--- Begin ---

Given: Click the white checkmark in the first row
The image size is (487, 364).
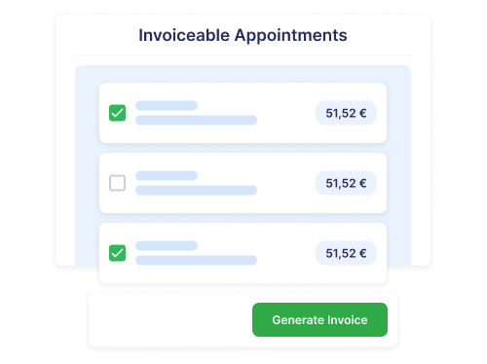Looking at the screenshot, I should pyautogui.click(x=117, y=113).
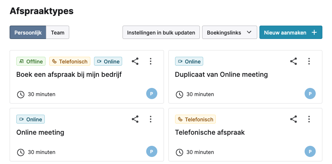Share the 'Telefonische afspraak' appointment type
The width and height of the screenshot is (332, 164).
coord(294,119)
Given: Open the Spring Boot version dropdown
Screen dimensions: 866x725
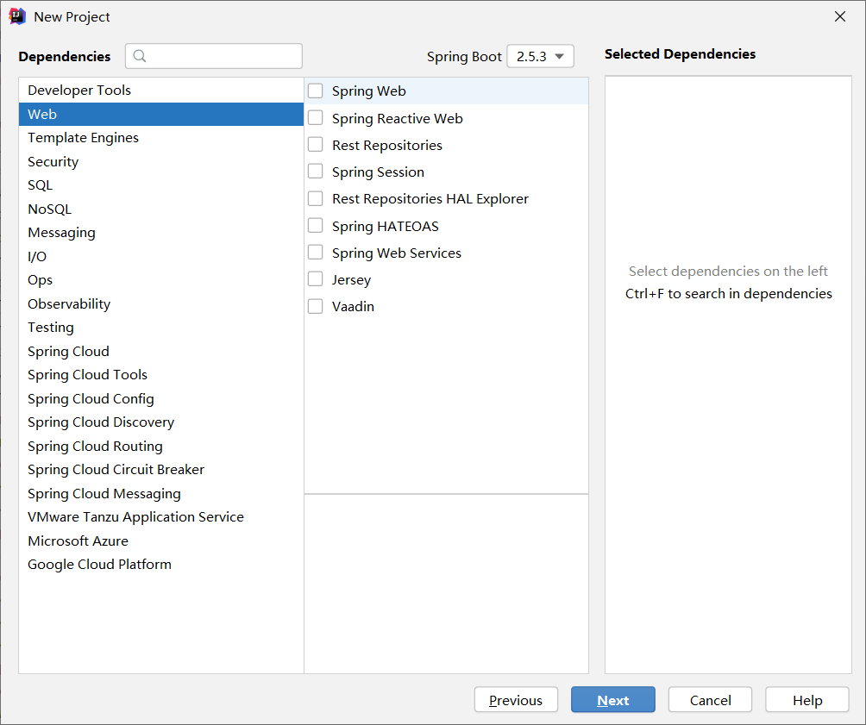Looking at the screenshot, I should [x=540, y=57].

--- End ---
--- Begin ---

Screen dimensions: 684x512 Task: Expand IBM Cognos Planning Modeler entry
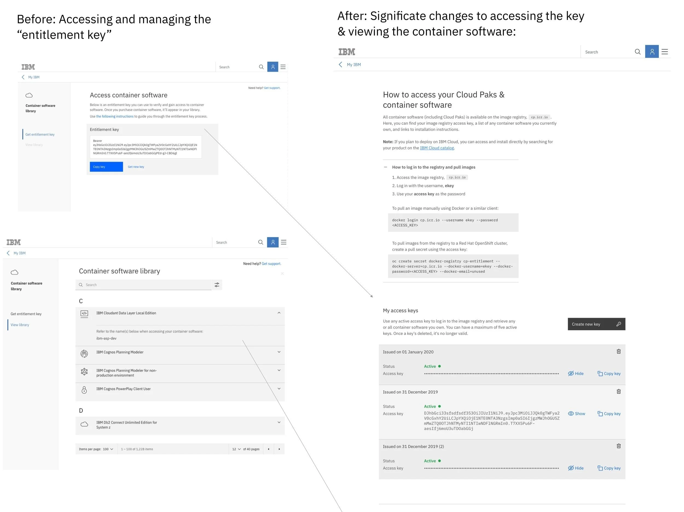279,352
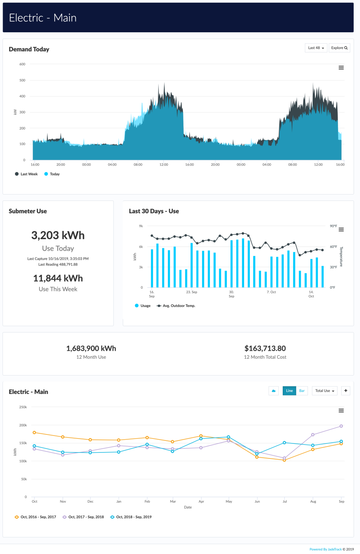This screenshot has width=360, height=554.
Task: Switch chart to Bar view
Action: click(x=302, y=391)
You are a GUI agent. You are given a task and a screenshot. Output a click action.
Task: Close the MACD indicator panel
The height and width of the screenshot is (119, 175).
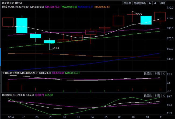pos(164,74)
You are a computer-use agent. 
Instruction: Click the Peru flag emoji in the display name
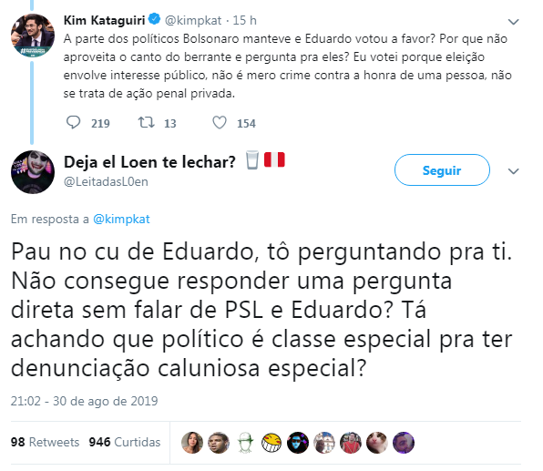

--- End ---

_JOB_
Rewrite only the stretch of entries from the line containing "Given: Click the" through the line containing "Looking at the screenshot, I should [x=540, y=57].", substituting "menu" for "dropdown" and keeping everything else unchanged. Leave the pictures out.

_EXERCISE RESULT_
Given: Click the white checkmark in the first row
The image size is (487, 364).
Looking at the screenshot, I should pyautogui.click(x=117, y=113).
Share the 'Telefonische afspraak' appointment type
The width and height of the screenshot is (332, 164).
coord(294,119)
Given: Open the Spring Boot version menu
Screen dimensions: 866x725
Looking at the screenshot, I should [x=540, y=57].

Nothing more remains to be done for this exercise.